Silver Leg’s lip curled, but then his mood changed. “Mayhap so, but your bosom is as generous as the bawdiest wench e’er to grace my bed.” Lifting a hand, he toyed with the tips of his beard, his gaze sliding over the serving woman’s generous figure. “Are your legs as shapely?”
He leaned forward, filled a second chalice with wine. “Are you of a mind to show them to me? Your legs, and other sultry… charms?” He slid the chalice toward her. “Is that why you haven’t yet exited my presence?”
“I am here because I would ask you to spare a clump of peat or two for the good laird,” she said, ignoring the wine, her voice as firm as her lifted chin. “He ails, see you, and the chill of the dungeon will soon be the life of him.”
Silver Leg eyed the finely woven Drummond plaid the knee-licking greyhound lounged upon. So many of the beast’s hairs covered the once-proud plaid, the colors of its weft could scarce be discerned.
“The dungeon is cold, eh?” He sat back in the elaborately carved chair, allowed himself an indulgent smile. “If you fret for Drummond’s health, then pray help yourself to his plaid,” he suggested, flicking a hand at the ruined length of wool. “And if you are willing to warm me a bit”—he paused to glance toward the bed—“I’ll send along yon mutton bone to fill his empty belly as well.”
Her face flushing as red as his man’s earlier, albeit for another reason, Morven the serving woman pressed her lips together, her gaze sliding to the iron poker leaning against the wall near the hearth.
Silver Leg followed her gaze. “Enough, wench—away with you now,” he ordered her. “Lest you desire to feel an iron-hard poker of a wholly ’nother sort deep, deep inside you!”

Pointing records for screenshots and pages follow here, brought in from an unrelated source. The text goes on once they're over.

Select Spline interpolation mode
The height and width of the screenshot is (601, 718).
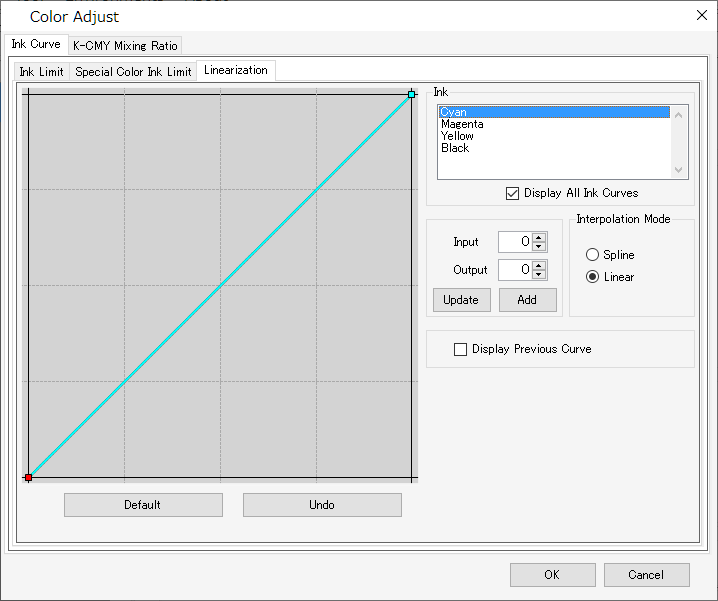[x=592, y=255]
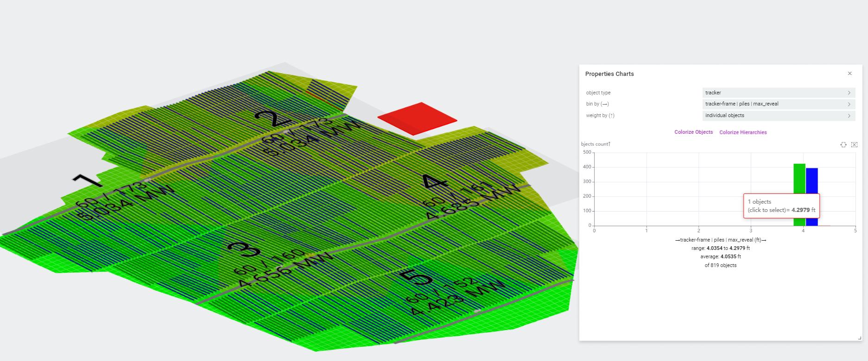Close the Properties Charts panel
The height and width of the screenshot is (361, 868).
(x=849, y=74)

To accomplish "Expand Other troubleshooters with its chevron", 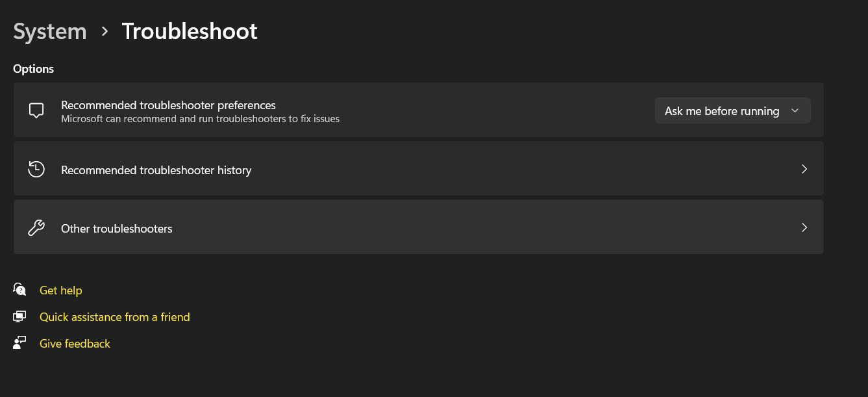I will (x=804, y=227).
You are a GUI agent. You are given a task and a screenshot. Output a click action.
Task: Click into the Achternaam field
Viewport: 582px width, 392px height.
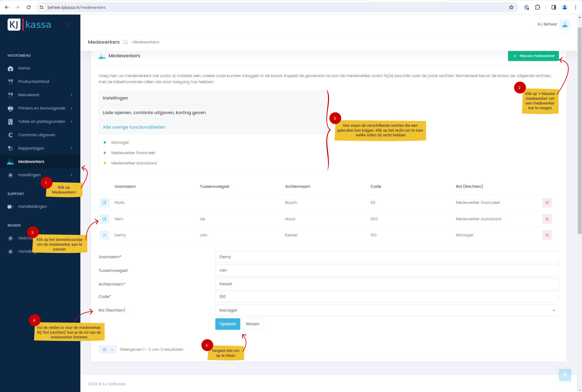coord(387,284)
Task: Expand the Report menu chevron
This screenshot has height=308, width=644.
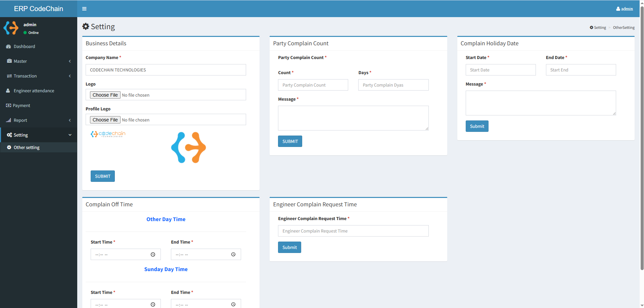Action: 70,120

Her bravura besieged at last, Morven whirled around and flew from the room, Silver Leg’s lewd laughter chasing in her flustered wake.
Chapter Five
AYE, IN A BLAZING TAR BARREL!”
A high-pitched female voice rose above the other cries, the woman’s glee joining the massed excitement of Madeline’s tormentors, the whole of their fired-up eagerness to see her burn whirling so quickly in her breast its wild spinning made her dizzy.

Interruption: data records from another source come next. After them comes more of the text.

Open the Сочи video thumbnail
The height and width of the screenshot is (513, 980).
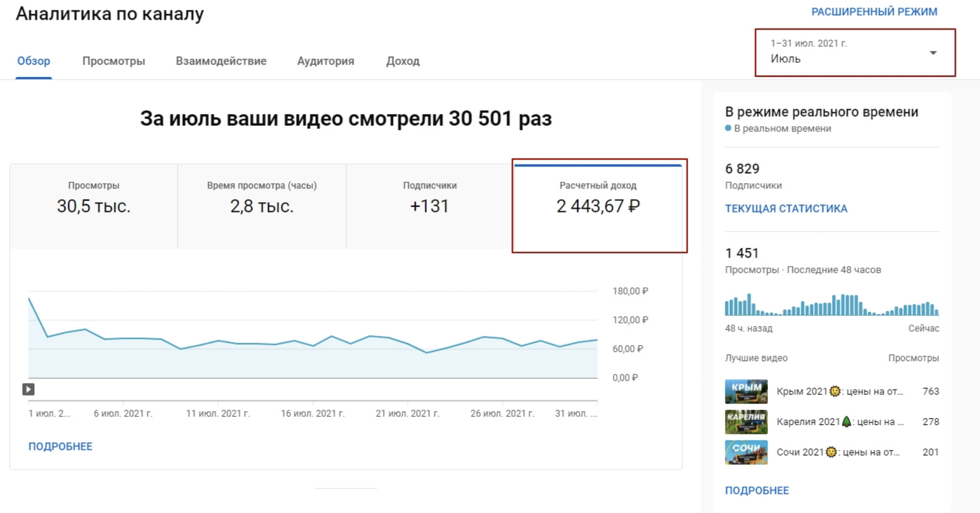coord(746,452)
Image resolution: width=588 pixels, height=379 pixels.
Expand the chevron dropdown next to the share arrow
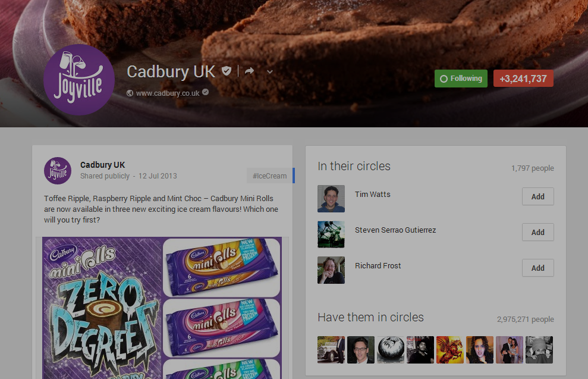click(x=269, y=71)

“That’ll teach her to steal from shrines,” another voice boomed from the crowd, a man’s this time.
“Thieving, and light-skirted, too, no doubt,” a thin-faced woman sniffed. “A brazen whore a-hiding in nun’s trappings.”
The taunts came from all directions, as did Nella’s ceaseless shouts at their captors as she struggled to break away from the two burly men restraining her.
Swallowing hard, Madeline closed her eyes to the sea of leering faces. The cacophony of jeers pounded so loudly through her head she feared it would burst asunder before they even shoved her into the pitch-lined barrel.
Her eyes snapped open when rough hands yanked her arms behind her back, and a man’s large, callused fingers began tying her wrists together with a length of coarse, flesh-abrading rope.
Biting her lip until the coppery taste of her own blood filled her mouth, she fought the rising urge to spit in the hard-staring faces of those pressing nearest her.
Or to ruin their pleasure by thanking them for sparing her a life of withering away behind cloistered walls.
A life without love.
But Drummonds died with dignity, the men with a bloodied sword in their hands, the women without complaint.
She would not defile their honor by being less bold.
So she held her tongue, kept her back as straight as she could, and prayed for a swift passing.
Blessedly, the increasing chaos in her head and the dizziness soon blocked out the taunts, and the tumultuous mob and even St. Thenew’s little stone chapel and the nearby well shrine faded into a welcome haze of soft, thick gray.
A cloaking mist shielding her from all but the fierce hammering in her temples, the deep rumble of approaching thunder, and the undulating ripple and wave of the earth beneath her feet.